> **Problem details**: The word "will" appears in some lines of the entries. Say how many, and give nothing but the number.

(The data begins)

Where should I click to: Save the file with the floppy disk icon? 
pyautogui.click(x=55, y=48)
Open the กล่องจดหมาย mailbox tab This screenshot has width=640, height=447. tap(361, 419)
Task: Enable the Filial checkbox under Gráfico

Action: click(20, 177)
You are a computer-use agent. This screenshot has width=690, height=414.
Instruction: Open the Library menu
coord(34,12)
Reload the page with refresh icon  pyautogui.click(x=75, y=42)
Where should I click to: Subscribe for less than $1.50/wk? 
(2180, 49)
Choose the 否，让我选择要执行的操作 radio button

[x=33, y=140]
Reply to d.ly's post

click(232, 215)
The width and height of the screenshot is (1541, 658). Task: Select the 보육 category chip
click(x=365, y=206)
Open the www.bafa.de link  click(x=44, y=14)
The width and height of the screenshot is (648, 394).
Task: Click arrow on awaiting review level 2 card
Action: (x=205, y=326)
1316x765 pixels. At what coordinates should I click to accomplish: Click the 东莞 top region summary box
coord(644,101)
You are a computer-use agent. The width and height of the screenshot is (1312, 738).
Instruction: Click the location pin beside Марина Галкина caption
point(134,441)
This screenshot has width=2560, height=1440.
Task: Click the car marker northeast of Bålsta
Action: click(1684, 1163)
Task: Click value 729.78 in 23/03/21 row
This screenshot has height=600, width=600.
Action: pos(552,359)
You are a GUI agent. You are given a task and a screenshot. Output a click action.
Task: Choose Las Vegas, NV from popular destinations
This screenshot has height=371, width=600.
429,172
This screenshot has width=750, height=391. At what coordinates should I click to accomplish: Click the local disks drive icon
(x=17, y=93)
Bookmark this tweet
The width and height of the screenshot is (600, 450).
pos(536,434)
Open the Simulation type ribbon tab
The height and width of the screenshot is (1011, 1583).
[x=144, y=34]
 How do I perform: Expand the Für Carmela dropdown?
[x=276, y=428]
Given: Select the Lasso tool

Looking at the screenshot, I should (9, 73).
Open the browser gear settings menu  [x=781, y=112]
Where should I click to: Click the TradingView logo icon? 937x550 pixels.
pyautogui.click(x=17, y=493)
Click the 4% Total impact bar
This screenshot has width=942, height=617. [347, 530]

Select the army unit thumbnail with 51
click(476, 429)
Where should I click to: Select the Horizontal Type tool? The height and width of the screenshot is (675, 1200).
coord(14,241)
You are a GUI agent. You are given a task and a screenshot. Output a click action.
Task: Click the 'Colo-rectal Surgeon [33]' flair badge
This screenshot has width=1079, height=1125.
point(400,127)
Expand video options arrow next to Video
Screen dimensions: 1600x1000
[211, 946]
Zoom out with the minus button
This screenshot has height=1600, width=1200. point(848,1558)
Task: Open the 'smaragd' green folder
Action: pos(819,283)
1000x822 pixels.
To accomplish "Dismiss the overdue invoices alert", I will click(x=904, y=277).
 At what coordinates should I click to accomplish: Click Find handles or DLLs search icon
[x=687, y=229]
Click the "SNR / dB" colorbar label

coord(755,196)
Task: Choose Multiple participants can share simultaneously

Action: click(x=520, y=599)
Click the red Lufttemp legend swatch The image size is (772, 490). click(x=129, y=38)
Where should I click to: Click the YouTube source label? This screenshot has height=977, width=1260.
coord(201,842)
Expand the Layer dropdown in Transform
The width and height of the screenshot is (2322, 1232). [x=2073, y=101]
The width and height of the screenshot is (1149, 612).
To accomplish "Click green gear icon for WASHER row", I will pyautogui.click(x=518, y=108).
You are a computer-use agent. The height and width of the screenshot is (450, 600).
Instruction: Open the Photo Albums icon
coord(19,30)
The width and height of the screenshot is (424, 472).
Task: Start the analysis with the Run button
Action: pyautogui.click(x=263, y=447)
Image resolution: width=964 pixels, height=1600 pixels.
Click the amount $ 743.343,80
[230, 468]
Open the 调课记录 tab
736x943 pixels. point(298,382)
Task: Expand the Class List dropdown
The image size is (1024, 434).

(The data ends)

> **Result of the exercise**: 2